How can life-threatening secondary diseases be prevented in congenital heart disease and when is medical intervention necessary? To answer this question, researchers at the Competence Network for Congenital Heart Defects set their hopes on a targeted application of artificial intelligence (AI).

Data of More than 10,000 Adults with Congenital Heart Disease

An international research team for the first time addressed the question in which way specifically trained computational processes, so-called deep learning algorithms (DL algorithms), are suitable for assessing the prognosis and guiding the therapy in congenital heart disease. The team was led by ACHD researcher Gerhard-Paul Diller. The AI study took place in collaboration with the renowned Royal Brompton Hospital in London. Within the study, the data of over 10,000 adult patients with congenital heart disease or pulmonary hypertension who were followed-up medically between 2000 and 2008, were analyzed algorithmically.
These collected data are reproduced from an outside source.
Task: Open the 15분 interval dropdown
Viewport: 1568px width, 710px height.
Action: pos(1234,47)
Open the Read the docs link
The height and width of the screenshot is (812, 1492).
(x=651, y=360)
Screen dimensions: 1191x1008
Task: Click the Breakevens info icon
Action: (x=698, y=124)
44,000 Medical Recordings Fed the Algorithms

The DL algorithms were trained by means of clinical and demographic data, ECG parameters, cardiopulmonary stress tests and selected laboratory markers. Using these raw data, biometricians taught the algorithms to identify the diagnosis group, as well as the complexity of the disease, and to assign these to the correct degree of severity as classified by the New York Heart Association (NYHA classification). Furthermore, models were developed to detect inconclusive diagnoses and anomalous disease courses. These models enabled the multidisciplinary teams to classify the respective diagnostic findings and to calculate the prognosis.

Accuracy of Over Ninety Percent

The DL algorithms were based on over 44,000 medical recordings. In total, they calculated the diagnosis, as well as the disease complexity and the NYHA classification with an accuracy of over ninety percent in random tests. Likewise, they were able to predict when patients required treatment again with an accuracy of over ninety percent.

Expanding AI Research Activities to Improve the Prognosis

In the follow-up period of eight years, 785 out of the 10,019 included patients deceased. Based on an analysis of the survival time, the degree of severity that had been derived automatically from the clinical information was crucial for the life expectancy, independently of the parameters of demography, exercise capacity, laboratory and ECG. The scientists hope that expanding AI research and the algorithmic computation of further data might help developing individualized treatment strategies. Furthermore, this might promote an increased life expectancy and quality of life also in severe congenital heart defects significantly.